[Saved data entries]
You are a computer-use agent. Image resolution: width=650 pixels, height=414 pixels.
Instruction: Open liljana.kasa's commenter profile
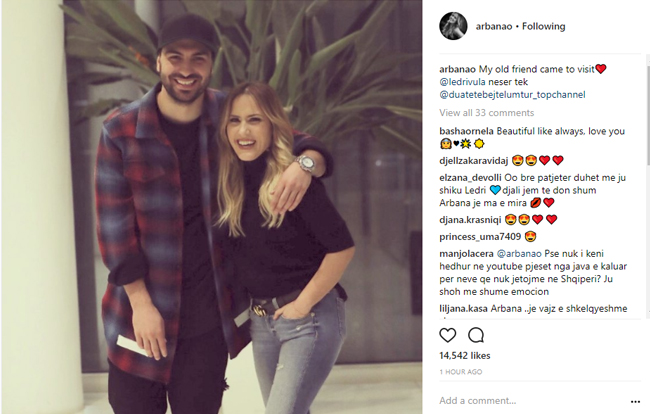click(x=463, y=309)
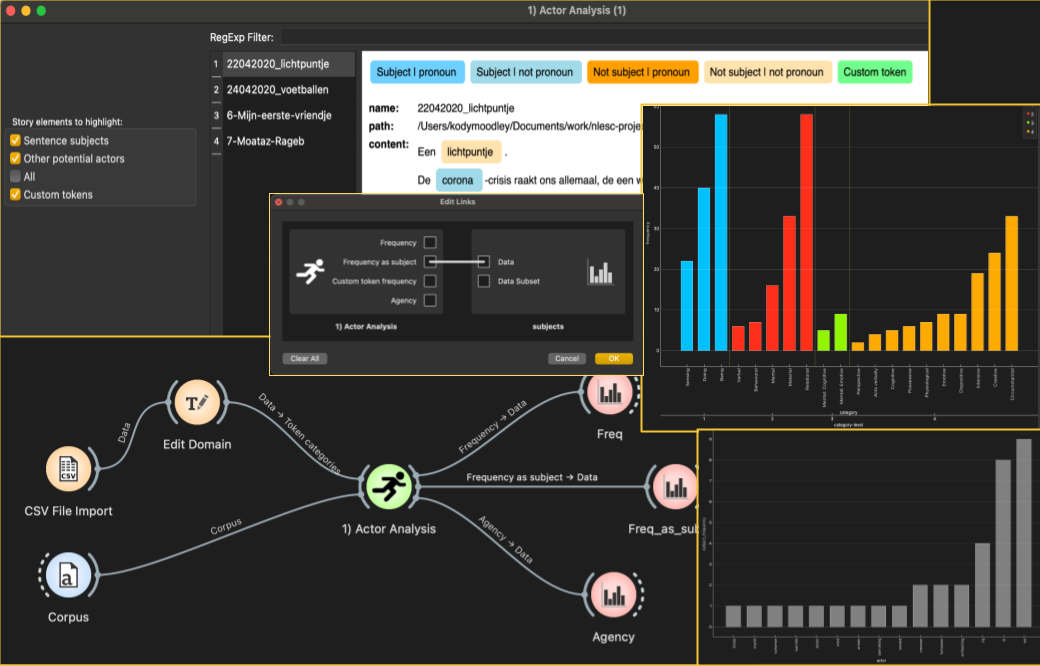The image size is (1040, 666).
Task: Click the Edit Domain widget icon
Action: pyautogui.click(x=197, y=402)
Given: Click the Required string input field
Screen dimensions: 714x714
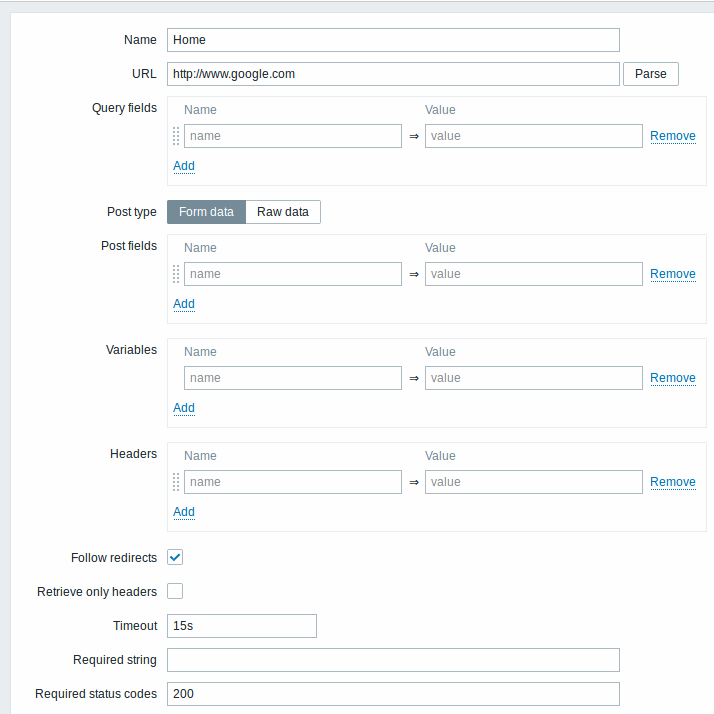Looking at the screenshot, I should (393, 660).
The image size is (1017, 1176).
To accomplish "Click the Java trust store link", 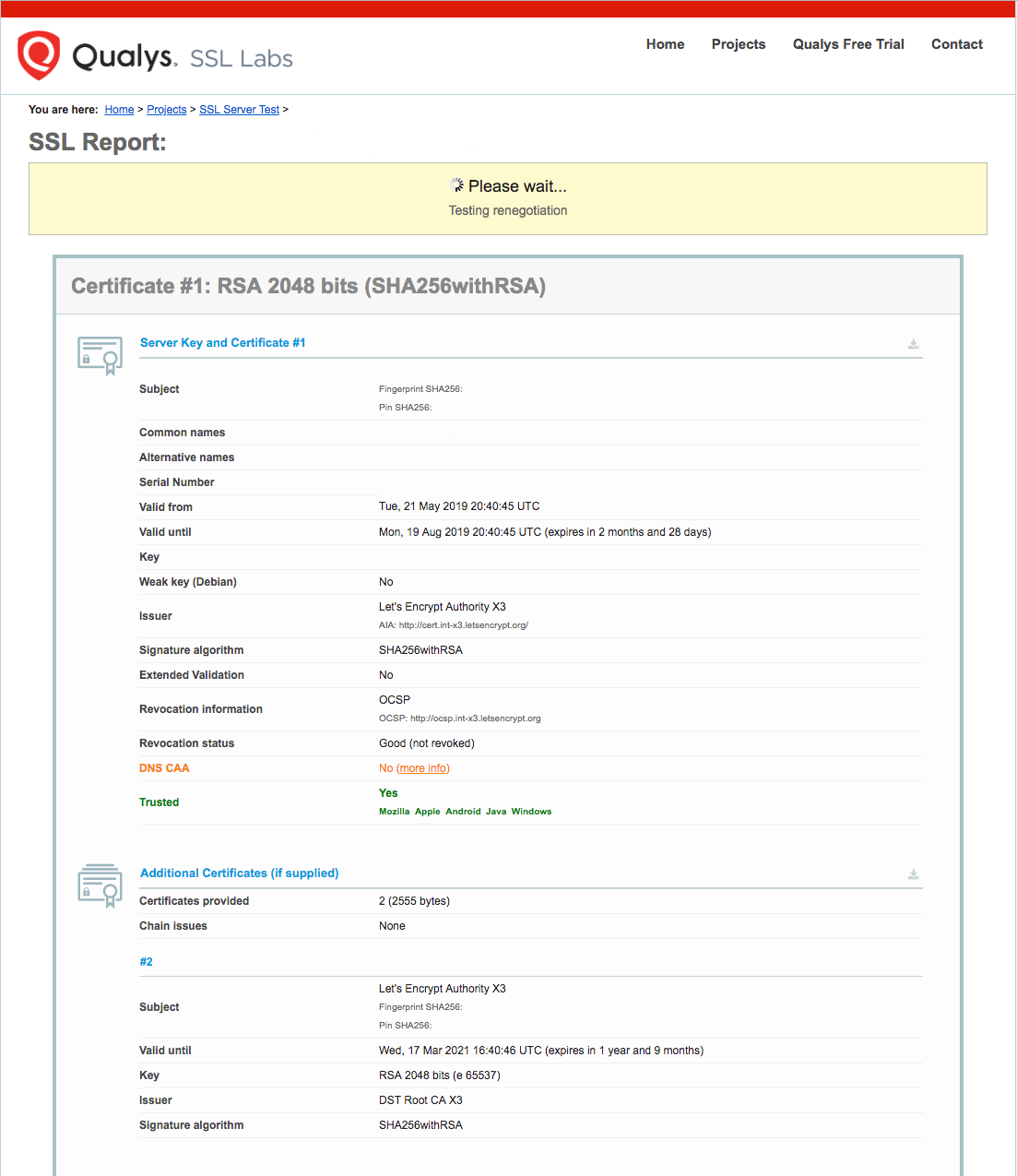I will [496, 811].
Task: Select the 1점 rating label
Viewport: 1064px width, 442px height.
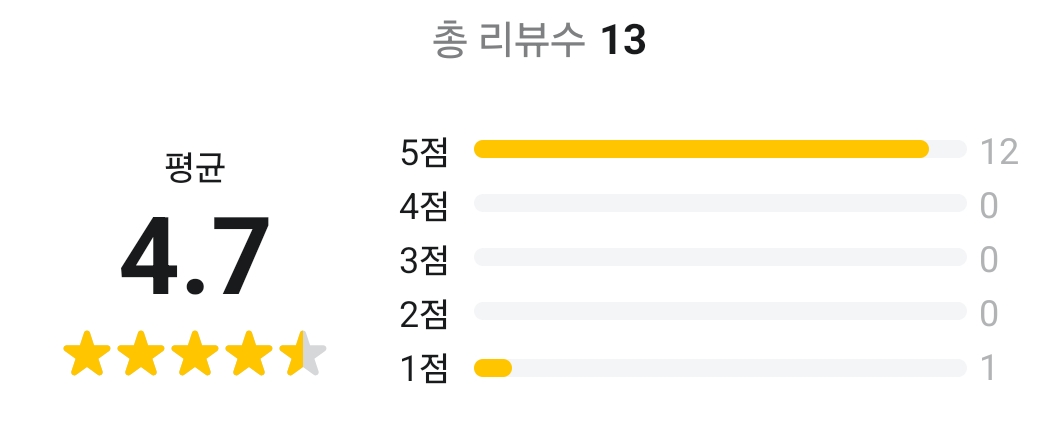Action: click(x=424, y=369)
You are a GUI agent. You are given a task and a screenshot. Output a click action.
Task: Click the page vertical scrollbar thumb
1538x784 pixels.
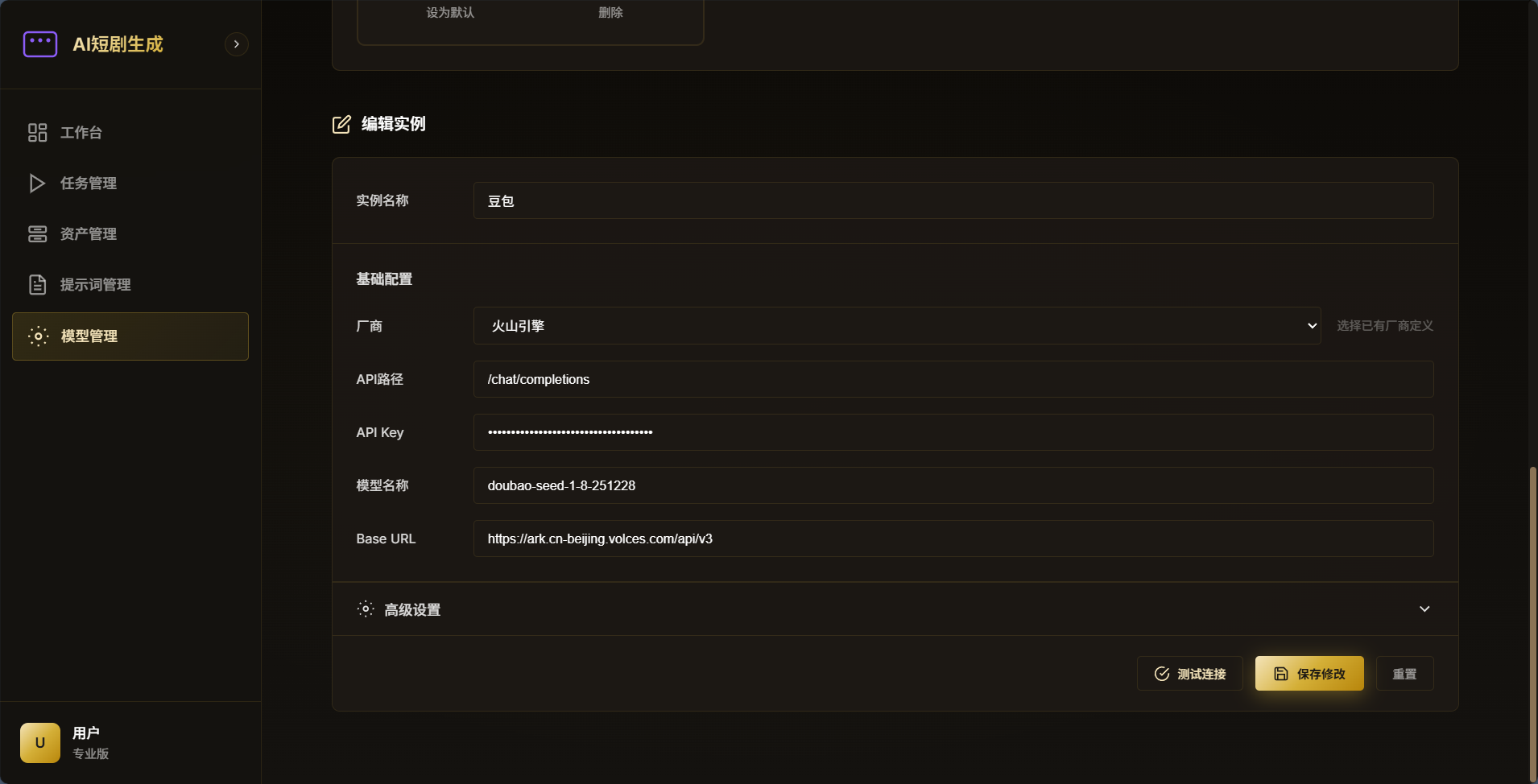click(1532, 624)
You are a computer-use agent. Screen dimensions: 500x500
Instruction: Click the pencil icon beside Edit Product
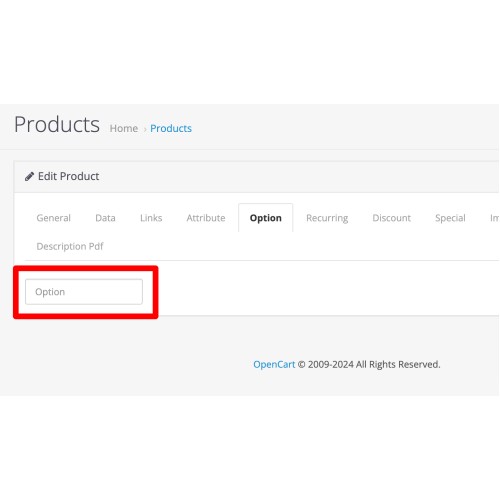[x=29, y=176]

**Your goal:** Only a number is expected: how many lines of the data include the string "computer".

**The completed task:** 2